E, em duas semanas, houve uma reação igualmente em cadeia. O IFC, braço financeiro do Banco Mundial para o setor privado, anunciou dia 13 de junho que descontinuaria a parceria com o Bertin - acusado também de comprar gado em propriedade nos domínios de terra indígena no Pará - que incluía um empréstimo de US$ 90 milhões para expandir suas operações na Amazônia. Paulo Adário, diretor da campanha da Amazônia do Greenpeace, assim como Roberto Smeraldi, da ONG Amigos da Terra, aproveitaram a deixa para cobrar do BNDES postura semelhante à do IFC e cortar investimentos na expansão de atividades pecuárias na Amazônia.
Três dias depois de o IFC suspender o financiamento ao Bertin, o frigorífico anunciou a adesão ao Grupo de Trabalho da Pecuária Sustentável, que - liderado pelo IFC -, tem como objetivo discutir e formular normas e práticas capazes de colaborar com a evolução sustentável da cadeia produtiva do gado no Brasil. Reúne representantes do setor pecuarista, membros da indústria, do comércio e finanças, da sociedade civil, de universidades e de instituições financeiras.

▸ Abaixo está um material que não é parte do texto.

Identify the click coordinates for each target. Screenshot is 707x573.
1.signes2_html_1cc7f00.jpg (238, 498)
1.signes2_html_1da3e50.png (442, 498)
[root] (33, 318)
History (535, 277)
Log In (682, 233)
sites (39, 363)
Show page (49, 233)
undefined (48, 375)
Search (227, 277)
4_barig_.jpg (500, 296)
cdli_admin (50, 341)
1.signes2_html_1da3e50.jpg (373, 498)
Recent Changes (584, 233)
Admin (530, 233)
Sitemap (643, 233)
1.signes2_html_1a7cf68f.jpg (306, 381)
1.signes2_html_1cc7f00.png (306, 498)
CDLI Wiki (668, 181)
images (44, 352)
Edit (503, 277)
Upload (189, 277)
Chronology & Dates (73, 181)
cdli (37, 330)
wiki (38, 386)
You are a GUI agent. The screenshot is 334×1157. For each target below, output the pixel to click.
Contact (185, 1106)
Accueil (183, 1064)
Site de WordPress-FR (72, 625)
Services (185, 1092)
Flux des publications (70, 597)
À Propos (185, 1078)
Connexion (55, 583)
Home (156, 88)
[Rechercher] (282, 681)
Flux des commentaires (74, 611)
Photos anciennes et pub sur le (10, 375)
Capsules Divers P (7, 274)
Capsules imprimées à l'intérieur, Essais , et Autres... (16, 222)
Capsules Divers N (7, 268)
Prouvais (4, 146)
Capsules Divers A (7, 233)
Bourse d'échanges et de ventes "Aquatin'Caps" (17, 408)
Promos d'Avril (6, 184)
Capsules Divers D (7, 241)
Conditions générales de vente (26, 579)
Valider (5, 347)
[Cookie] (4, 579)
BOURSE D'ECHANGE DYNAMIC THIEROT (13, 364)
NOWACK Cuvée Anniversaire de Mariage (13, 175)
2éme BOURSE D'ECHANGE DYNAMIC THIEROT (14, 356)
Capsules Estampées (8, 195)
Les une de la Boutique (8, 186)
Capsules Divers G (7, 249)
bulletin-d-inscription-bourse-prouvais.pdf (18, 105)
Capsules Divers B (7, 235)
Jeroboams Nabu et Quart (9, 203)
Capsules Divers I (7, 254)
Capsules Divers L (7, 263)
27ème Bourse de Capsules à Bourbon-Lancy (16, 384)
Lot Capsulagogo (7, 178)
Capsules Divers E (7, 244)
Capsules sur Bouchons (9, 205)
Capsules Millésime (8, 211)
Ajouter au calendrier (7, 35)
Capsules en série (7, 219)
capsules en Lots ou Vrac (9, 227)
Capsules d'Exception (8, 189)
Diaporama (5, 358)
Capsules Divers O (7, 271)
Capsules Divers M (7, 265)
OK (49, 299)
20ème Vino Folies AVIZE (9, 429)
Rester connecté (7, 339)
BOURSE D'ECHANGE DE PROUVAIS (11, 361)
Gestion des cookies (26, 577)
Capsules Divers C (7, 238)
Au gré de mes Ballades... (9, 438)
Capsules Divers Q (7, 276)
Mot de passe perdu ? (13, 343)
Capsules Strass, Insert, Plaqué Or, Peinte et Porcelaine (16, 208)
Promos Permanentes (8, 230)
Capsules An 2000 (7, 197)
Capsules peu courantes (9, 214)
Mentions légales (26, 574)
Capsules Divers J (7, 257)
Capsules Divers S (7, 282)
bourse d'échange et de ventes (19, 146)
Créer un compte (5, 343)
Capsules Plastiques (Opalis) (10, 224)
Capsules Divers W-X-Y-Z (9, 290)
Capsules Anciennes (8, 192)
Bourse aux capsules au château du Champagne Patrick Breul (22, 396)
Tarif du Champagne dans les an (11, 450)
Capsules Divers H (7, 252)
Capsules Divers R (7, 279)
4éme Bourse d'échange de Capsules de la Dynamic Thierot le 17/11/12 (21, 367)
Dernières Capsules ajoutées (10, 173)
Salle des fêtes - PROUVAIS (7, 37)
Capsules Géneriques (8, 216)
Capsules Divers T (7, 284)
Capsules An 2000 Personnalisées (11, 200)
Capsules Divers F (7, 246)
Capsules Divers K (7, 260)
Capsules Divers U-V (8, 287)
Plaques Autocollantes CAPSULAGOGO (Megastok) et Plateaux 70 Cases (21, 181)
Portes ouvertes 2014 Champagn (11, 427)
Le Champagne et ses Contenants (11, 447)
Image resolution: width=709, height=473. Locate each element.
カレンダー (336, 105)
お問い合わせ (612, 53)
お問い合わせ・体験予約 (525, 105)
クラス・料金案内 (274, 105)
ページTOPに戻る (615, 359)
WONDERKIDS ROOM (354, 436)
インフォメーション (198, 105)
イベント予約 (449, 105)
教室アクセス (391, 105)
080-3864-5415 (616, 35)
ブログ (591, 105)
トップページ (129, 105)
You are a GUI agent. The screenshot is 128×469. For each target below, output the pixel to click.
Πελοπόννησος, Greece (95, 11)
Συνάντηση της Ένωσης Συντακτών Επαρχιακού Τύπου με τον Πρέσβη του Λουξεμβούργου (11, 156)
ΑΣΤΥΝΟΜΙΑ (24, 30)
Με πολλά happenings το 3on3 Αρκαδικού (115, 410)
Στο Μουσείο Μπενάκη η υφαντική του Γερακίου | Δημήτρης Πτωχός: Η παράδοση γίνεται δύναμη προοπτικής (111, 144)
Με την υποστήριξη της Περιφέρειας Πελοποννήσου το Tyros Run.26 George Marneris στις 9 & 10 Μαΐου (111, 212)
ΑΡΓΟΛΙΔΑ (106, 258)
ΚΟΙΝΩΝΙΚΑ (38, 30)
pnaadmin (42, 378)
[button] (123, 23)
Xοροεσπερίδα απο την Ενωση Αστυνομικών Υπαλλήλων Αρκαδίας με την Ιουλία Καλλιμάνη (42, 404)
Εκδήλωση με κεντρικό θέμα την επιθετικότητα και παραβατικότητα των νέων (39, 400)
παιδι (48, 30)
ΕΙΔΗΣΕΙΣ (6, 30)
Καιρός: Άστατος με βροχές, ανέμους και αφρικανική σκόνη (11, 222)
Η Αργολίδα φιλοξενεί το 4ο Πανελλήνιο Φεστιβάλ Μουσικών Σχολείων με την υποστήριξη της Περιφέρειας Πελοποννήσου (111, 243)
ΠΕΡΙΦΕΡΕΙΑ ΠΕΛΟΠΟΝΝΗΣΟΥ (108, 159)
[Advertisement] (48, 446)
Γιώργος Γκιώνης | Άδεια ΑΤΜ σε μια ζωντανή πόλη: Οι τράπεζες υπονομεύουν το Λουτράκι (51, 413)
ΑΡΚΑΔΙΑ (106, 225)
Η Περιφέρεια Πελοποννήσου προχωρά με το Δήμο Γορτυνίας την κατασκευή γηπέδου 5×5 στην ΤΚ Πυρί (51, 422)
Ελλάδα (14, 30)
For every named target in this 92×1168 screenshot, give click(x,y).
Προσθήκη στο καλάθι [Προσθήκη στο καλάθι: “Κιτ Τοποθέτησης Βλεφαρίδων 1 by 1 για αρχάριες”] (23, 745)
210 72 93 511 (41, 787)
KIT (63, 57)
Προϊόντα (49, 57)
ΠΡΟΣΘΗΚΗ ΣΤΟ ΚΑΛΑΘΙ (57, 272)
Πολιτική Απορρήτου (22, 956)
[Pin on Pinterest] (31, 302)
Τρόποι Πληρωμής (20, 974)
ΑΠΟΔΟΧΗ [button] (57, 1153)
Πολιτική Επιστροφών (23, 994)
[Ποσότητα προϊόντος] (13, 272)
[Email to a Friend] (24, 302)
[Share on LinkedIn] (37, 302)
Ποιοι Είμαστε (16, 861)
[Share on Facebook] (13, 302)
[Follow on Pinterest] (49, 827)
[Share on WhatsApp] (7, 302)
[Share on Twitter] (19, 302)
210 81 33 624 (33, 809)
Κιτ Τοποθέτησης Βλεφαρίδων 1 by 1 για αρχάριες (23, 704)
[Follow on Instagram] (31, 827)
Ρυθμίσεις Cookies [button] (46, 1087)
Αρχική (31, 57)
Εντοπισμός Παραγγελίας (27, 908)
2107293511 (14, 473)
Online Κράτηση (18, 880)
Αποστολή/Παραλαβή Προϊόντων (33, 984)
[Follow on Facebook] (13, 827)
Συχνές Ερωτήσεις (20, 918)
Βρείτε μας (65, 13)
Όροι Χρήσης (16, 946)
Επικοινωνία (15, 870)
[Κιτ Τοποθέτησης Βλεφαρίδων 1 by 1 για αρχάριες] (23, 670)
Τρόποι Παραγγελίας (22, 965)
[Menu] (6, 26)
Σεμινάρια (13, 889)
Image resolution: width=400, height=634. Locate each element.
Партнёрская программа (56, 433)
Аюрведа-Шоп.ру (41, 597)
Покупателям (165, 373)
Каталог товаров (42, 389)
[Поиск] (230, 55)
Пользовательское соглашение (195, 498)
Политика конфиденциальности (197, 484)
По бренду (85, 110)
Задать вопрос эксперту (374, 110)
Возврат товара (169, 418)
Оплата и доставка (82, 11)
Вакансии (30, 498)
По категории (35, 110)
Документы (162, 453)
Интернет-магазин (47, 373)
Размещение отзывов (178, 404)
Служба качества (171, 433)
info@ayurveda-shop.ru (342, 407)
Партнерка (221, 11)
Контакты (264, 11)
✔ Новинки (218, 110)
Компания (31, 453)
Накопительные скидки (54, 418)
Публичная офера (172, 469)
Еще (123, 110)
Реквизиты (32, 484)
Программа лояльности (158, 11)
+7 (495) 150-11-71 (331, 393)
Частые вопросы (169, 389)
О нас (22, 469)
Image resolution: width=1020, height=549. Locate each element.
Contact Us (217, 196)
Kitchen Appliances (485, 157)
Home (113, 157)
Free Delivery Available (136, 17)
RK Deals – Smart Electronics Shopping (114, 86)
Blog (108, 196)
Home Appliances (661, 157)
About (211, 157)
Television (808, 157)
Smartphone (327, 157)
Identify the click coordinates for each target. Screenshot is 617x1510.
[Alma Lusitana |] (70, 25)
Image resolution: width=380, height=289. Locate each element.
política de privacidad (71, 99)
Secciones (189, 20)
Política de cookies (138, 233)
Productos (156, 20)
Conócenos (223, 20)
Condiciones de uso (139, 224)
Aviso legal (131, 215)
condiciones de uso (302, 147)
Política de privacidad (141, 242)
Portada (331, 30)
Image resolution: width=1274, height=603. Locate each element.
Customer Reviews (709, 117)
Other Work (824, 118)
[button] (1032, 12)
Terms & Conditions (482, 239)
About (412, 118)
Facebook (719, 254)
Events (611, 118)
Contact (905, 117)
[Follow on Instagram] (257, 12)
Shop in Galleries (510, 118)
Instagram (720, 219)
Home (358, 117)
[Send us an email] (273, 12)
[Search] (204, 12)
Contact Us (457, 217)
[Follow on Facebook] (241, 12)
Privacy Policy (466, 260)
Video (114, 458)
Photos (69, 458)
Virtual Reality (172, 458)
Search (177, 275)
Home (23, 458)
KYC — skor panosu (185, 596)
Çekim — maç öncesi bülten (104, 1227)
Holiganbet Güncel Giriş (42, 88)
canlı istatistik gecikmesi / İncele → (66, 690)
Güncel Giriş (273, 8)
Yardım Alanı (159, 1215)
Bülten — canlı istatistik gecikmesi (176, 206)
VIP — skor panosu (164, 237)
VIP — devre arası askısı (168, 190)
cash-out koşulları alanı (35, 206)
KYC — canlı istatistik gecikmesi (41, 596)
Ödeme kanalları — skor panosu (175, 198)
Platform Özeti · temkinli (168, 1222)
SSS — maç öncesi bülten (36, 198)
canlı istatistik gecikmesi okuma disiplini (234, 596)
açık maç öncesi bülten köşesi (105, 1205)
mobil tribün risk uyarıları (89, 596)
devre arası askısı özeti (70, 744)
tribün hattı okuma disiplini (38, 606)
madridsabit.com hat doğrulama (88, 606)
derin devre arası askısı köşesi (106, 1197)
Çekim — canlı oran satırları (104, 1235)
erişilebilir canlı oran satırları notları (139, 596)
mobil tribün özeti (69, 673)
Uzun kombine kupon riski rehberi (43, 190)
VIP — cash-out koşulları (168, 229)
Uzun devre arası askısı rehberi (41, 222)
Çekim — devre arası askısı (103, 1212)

Em um comunicado ao público, o frigorífico se comprometeu "a adotar medidas que contribuam para influenciar no debate e na revisão de normativas socioambientais na busca da adequação de todos os elos da cadeia produtiva da carne bovina à legislação".
"Esperamos contribuir com o avanço da agenda da sustentabilidade no setor e estabelecer uma relação positiva com todas as partes envolvidas", afirmou Simone Soares, diretora de Comunicação e Sustentabilidade da Bertin.
Segundo o Grupo de Trabalho da Pecuária Sustentável, o problema da no setor é complexo e sua solução passa por medidas estruturantes de médio e longo prazos. A pecuária no Brasil ocupa mais de 172 milhões de hectares com mais de 160 milhões de cabeças de gado, onde grande parte do mercado ainda é organizada por meio da economia informal e falta um sistema público de rastreabilidade da produção, que garanta a sua origem e o atendimento à legislação e às práticas socioambientais.
Em reação aos últimos acontecimentos, o grupo marcou sua primeira assembléia geral, quando será oficializada a figura jurídica do grupo e apresentado o plano de trabalho para os próximos meses. Estão sendo convidados produtores, empresas, instituições financeiras e organizações da sociedade civil.
Nesse meio tempo, outras empresas também reagiram. Segundo nota divulgada pela Associação Brasileira de Supermercados (Abras), Pão de Açúcar, Carrefour e Wal-Mart decidiram suspender as compras das fazendas envolvidas no desmatamento.
O que faz pensar: por que esses comportamentos do setor empresarial e financeiro costumam ser mais reativos do que proativos? Por que não se antecipam a prováveis futuros problemas? Por que precisa do "barulho" para se provocar uma reação em cadeia? O Wal Mart, por exemplo, não teria condições de fazer investigações sobre sua cadeia de fornecedores? Era dada como certa que a bola da vez no radar das pressões socioambientais, após a soja, seria a pecuária.
Daniela de Fiori, vice-presidente de assuntos corporativos do Wal Mart, em um debate sobre responsabilidade social promovido dia 15 de junho na Conferência Internacional do Instituto Ethos, em São Paulo, afirmou que precisa um esforço enorme para se conseguir rastrear, em sua totalidade, a cadeia da carne, que chega a ser formada por nove elos - o fornecedor do fornecedor do fornecedor, e assim por diante - ainda mais em uma gama gigantesca de produtos distribuídos por sua rede de lojas. "O setor de varejo provavelmente é um dos mais expostos", disse. "Mas o relatório serviu para mostrar que o problema era ainda maior do que se imaginava".